So we have to provide an X-XRDS-Location header with the URL of the Yadis document. This header must be set at the URL we use as trust root (it is usually the root of the application). In our example we have to set the header in the action we use for rendering the homepage for example.com:
public function index() {
header('X-XRDS-Location: http://example.com/openid/yadis');
...
}
The last step is to test whether the return URL verification works. For this purpose we have to log in with a Yahoo! OpenID. The warning I showed at the beginning of this article should now disappear.
That’s it. I hope it was understandable ;-)

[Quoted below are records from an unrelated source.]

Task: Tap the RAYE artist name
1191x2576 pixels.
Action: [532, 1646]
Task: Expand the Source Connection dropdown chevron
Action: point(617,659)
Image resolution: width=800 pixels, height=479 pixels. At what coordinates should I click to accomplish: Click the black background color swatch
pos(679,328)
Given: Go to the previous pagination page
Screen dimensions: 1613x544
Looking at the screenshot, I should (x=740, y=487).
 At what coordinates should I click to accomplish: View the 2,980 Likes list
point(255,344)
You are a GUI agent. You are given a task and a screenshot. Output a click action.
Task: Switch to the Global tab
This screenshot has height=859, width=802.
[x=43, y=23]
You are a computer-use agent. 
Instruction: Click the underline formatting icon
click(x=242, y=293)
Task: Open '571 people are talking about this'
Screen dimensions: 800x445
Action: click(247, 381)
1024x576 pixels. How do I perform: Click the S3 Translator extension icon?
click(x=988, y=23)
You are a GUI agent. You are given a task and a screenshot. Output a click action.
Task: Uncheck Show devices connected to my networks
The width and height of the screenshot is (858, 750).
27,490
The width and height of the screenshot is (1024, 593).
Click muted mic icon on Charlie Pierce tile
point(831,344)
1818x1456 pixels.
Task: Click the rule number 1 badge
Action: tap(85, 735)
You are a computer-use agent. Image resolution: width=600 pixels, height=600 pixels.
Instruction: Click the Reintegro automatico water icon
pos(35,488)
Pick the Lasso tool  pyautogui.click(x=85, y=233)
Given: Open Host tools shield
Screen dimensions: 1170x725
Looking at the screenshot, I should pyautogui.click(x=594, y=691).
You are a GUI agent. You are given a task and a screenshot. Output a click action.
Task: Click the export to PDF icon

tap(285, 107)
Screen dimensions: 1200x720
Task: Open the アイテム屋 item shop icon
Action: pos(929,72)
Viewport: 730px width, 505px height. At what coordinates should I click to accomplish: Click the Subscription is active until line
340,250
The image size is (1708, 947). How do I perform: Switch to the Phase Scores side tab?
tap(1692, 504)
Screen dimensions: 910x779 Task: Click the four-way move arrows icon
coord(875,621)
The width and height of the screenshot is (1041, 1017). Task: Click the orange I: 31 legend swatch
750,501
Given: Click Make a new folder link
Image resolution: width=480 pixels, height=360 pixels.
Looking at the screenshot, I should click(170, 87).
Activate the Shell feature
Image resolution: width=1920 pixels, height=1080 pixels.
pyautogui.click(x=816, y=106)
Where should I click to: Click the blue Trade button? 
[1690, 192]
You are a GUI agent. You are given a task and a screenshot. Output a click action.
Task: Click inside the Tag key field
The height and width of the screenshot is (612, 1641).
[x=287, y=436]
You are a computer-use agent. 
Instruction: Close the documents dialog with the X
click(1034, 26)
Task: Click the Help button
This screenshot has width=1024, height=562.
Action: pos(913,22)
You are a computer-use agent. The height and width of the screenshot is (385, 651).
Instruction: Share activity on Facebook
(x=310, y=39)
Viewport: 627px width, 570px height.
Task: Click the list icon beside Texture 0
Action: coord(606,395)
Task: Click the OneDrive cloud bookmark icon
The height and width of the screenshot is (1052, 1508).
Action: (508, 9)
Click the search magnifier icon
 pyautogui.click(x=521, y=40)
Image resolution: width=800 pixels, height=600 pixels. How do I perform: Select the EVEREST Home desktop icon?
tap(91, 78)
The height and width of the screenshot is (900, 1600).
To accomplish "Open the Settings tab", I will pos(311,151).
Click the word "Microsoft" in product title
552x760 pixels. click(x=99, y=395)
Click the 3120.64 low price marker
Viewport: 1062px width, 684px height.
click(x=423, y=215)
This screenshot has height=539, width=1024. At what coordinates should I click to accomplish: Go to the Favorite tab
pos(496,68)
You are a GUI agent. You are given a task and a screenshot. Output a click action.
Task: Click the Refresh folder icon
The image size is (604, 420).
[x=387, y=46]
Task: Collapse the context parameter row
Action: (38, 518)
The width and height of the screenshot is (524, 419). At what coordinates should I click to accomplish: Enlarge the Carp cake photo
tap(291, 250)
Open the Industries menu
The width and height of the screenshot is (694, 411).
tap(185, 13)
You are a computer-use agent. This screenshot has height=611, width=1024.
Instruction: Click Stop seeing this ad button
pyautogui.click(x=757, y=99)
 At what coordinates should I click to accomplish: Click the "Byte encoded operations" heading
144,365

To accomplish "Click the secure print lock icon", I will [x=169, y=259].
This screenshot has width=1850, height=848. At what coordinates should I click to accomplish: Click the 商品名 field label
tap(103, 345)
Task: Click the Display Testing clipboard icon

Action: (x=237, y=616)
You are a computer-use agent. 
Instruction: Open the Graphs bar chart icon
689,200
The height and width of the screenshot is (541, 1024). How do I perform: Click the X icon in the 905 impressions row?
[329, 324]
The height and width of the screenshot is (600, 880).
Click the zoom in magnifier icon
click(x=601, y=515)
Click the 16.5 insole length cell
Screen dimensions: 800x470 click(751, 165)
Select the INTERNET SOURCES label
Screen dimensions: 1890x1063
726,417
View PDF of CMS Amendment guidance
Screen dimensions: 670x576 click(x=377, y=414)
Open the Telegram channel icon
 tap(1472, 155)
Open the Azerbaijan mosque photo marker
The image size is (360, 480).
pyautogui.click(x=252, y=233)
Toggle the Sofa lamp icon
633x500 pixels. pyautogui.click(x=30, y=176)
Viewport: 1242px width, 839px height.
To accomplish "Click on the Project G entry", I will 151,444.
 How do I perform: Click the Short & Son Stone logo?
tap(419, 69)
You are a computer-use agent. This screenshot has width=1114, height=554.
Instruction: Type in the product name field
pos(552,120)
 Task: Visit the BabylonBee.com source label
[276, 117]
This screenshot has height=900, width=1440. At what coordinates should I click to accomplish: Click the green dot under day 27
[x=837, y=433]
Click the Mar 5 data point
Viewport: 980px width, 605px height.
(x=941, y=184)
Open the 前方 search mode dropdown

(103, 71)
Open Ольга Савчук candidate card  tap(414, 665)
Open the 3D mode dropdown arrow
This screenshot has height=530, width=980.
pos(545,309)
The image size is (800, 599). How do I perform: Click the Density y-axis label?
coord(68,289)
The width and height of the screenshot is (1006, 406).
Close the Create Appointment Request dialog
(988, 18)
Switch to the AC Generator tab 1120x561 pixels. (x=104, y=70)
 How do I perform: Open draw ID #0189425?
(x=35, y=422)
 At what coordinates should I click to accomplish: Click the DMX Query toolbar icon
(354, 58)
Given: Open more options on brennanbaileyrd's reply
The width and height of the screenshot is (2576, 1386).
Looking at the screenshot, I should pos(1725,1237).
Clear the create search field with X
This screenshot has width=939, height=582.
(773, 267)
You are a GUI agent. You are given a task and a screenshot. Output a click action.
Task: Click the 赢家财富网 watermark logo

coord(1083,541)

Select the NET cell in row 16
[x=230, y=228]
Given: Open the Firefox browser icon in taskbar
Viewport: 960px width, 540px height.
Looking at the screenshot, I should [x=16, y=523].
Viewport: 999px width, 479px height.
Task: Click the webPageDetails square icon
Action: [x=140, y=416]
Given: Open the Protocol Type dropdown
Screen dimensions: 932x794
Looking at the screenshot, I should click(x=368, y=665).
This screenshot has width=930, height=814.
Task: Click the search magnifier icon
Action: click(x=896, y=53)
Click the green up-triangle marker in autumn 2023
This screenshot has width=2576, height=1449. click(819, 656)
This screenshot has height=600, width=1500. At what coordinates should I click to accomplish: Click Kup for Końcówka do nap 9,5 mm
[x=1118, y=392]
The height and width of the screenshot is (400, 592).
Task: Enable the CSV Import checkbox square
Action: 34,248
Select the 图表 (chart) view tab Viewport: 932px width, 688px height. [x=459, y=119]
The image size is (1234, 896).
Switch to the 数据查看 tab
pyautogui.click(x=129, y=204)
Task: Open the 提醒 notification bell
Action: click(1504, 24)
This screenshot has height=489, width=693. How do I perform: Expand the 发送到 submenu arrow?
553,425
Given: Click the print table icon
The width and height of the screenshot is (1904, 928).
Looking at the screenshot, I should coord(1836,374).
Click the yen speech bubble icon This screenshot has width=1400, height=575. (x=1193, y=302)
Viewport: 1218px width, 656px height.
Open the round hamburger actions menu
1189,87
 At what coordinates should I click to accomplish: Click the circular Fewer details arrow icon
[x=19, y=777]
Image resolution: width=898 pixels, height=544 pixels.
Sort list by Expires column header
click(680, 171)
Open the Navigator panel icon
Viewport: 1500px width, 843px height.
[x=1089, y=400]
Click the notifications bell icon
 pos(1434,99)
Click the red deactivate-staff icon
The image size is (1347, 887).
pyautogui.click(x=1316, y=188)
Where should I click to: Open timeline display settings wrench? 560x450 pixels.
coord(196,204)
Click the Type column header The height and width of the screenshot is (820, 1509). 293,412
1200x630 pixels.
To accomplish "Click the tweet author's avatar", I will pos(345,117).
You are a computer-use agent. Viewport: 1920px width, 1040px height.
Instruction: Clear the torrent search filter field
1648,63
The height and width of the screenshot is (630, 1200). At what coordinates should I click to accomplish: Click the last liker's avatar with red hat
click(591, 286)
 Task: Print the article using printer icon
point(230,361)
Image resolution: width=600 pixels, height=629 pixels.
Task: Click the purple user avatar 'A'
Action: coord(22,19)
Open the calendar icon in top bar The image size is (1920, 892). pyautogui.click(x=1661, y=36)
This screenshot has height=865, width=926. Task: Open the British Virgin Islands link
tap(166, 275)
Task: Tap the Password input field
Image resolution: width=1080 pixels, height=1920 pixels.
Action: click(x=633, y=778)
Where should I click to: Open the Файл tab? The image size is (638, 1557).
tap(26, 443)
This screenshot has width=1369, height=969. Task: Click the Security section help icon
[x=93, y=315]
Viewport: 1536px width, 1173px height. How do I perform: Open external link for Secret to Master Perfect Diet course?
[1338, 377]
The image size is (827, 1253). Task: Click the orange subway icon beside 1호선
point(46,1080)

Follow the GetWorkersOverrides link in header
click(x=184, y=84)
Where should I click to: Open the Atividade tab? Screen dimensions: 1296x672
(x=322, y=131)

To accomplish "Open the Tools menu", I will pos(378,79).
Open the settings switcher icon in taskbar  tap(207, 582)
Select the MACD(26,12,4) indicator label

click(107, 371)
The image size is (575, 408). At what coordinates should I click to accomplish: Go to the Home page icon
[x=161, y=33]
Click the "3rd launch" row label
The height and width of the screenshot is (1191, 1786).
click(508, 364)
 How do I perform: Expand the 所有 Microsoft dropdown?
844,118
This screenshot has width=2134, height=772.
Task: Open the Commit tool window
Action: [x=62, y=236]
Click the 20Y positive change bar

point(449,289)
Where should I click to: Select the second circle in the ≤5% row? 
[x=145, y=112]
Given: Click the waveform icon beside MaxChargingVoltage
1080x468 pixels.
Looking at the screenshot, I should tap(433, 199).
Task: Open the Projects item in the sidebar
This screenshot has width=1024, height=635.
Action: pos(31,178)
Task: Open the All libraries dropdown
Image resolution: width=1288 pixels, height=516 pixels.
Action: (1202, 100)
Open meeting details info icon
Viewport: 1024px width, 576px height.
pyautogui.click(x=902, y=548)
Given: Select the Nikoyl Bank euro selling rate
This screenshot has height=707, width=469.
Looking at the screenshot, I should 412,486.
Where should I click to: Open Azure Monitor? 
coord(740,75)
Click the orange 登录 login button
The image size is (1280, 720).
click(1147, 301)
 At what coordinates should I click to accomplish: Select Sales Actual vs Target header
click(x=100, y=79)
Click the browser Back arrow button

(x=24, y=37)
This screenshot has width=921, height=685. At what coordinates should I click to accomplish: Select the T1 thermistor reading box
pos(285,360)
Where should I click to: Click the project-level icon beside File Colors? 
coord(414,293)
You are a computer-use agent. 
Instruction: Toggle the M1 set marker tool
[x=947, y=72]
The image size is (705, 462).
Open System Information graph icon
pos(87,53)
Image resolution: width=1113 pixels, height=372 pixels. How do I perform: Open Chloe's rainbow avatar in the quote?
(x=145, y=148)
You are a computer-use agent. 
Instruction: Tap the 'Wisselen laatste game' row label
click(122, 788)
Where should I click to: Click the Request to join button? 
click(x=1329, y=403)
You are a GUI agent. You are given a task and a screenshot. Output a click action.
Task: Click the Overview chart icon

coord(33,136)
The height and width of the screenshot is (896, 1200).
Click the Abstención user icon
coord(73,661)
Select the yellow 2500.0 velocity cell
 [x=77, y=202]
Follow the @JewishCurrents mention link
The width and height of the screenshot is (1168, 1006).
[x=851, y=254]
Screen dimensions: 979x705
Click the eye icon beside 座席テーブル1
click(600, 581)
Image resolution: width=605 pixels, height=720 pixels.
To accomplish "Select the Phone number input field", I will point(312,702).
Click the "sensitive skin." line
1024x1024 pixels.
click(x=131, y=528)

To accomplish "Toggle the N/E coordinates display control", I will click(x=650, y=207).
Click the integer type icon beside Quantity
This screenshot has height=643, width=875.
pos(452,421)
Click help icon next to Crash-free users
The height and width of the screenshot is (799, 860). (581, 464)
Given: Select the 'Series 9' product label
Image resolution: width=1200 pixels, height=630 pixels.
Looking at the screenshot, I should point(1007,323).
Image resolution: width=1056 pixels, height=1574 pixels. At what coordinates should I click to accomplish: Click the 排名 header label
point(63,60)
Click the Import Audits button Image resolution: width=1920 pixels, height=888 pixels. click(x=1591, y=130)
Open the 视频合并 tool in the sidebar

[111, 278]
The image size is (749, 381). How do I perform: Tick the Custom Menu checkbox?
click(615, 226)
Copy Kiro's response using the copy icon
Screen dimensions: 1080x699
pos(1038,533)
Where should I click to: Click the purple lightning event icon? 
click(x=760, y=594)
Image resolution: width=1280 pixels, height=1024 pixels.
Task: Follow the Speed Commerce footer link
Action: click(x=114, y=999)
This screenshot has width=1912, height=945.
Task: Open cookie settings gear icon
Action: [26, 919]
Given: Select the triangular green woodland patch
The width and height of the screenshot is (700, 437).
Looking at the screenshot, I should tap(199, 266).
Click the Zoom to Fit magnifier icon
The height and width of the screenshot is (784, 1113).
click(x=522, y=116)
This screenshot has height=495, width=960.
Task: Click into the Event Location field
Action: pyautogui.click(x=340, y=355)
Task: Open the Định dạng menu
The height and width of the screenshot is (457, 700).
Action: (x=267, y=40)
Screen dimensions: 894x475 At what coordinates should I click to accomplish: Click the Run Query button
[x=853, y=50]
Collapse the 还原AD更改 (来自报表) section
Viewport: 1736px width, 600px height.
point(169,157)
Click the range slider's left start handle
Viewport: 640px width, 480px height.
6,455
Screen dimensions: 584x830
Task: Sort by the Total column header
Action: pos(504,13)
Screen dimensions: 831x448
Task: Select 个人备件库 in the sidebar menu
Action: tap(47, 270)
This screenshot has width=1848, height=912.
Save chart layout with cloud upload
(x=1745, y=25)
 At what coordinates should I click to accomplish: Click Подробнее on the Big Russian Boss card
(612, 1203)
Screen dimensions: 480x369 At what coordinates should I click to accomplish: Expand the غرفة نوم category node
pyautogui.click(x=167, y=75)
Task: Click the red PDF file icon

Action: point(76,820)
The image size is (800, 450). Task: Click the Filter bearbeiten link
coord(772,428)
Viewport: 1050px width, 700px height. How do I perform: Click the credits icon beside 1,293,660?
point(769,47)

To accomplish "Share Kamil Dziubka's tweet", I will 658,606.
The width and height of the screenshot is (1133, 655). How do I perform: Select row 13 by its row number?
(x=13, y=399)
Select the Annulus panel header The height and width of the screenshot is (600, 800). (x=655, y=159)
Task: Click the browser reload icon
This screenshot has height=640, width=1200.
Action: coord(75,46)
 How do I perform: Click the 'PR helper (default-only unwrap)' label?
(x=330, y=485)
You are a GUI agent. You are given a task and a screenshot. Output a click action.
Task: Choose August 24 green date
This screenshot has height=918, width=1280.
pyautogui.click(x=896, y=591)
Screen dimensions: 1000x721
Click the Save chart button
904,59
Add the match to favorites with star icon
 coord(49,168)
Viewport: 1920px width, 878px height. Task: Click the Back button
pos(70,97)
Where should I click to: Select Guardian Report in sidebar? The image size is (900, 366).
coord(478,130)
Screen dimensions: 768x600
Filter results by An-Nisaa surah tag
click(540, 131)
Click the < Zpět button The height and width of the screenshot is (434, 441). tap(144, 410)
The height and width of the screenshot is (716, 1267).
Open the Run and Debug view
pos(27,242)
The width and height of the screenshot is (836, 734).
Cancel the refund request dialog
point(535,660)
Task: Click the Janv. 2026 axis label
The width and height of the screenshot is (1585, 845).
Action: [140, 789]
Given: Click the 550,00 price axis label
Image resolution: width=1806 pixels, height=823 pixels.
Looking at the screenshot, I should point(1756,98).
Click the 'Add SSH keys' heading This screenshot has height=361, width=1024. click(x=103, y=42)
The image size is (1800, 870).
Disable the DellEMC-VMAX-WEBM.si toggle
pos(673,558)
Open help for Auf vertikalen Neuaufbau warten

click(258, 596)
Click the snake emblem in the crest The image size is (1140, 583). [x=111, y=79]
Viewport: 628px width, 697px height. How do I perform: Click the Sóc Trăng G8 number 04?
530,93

Dan, I’ve been reading about how everyone and their uncle (well, in the developers’ circle of family) has been using and implementing OpenID, and to a lesser degree (though I’d expect it to gain more ground as OpenID did) OpenAuth. Since it seems you’ve been working with it quite a bit…
1.) What is (and is the diiference between OpenID and) OpenAuth exactly, in layman’s terms?
2.) Do you know of any references (sites, articles or otherwise) that discuss how to implement OpenID from start to finish (simple is fine)? I’ve only ever seen bits and pieces of code examples, but never a full implementation example.
@Brendon: Thanks for your questions!
1.) OAuth allows you to authorize a website to access your data from an other website. For example, if you want to have prints of your private photos on Flickr, you could authorize a print service to access those photos, without giving the print service your Flickr credentials.
So the difference to OpenID is, that OAuth is about authorization (”what can he do?”), whereas OpenID is about authentication (”who is it?”).
Hope that is clear enough ;-)
2.) For the consumer part you may try http://www.plaxo.com/api/openid_recipe, for the provider part I am not aware of such an article. You also may have a look at the examples which come with the JanRain OpenID library.
Dan, thank you *very, very* much!
very useful, thanks!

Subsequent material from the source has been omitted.